Source document:
╭──
As mentioned earlier, the vast majority
of the plants you will be growing in your landscape will
prefer a soil pH in the slightly acid range of pH 6.0 to
7.0. Those plants in the "acid loving" range will need a
pH in the range of 4.5 to 5.5 or so. If you have some of
these special needs plants, be sure to include that
information on your sample submission form. The
recommendations will be based on the proposed "crop".
A. Making the Soil Less Acid - If the soil pH is well below 6.0 and
you are growing the general range of landscape plants,
the soil test may recommend that you apply some garden
lime. This will react with the soil and raise the soil
pH (make it less acid) into the acceptable range.
There are a couple of things to remember about the use
of lime. One is that (as far as I know) the only thing
plane old lime does for your soil is to reduce the
amount of acidity. If you are around horticulture for
long enough, you will hear all kinds of claims for lime.
No, it does not kill beetle grubs or automatically cure
a moss problem. For the home gardener, lime only makes
the soil less acid.
There is a form of lime called
dolomitic limestone. Regular lime is calcium carbonate
while dolomitic lime has
magnesium combined with it.
This is great IF you need more magnesium (Mg) in your
soil. However, the calcium carbonate part still just
raises the pH like regular lime.
The second rule about lime is even more important. It is
that you should only apply lime in response to a soil
test from a professional soil laboratory. Some
people follow old garden tales and just routinely apply
lime to their gardens and landscapes each spring. In
some areas of the country where the soils may be very
acid to begin with, this may work out. However,
in most regions, this is a big gamble because you are
raising the pH level higher and may push it out of the
desired range for your plants.
╰──
Recorded data:
╭──
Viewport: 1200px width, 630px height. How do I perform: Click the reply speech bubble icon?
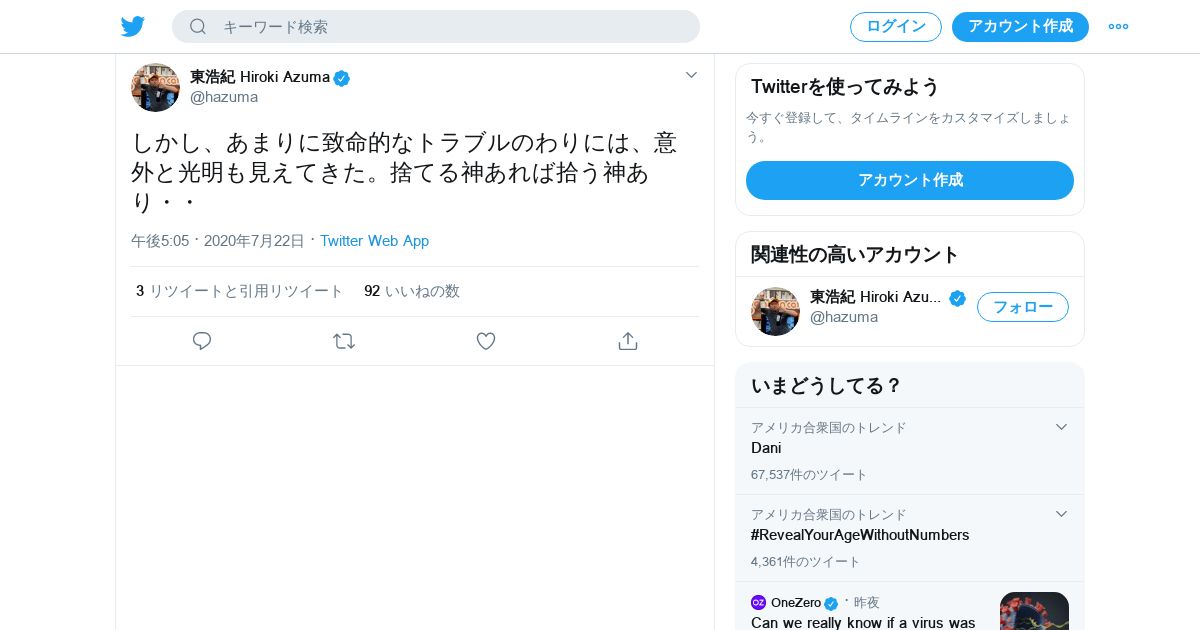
╰──
What you should do: From the article on soil pH and lime, copy the passage starting with "This is great" and going on through "for your plants.".

Finished answer:
This is great IF you need more magnesium (Mg) in your
soil. However, the calcium carbonate part still just
raises the pH like regular lime.
The second rule about lime is even more important. It is
that you should only apply lime in response to a soil
test from a professional soil laboratory. Some
people follow old garden tales and just routinely apply
lime to their gardens and landscapes each spring. In
some areas of the country where the soils may be very
acid to begin with, this may work out. However,
in most regions, this is a big gamble because you are
raising the pH level higher and may push it out of the
desired range for your plants.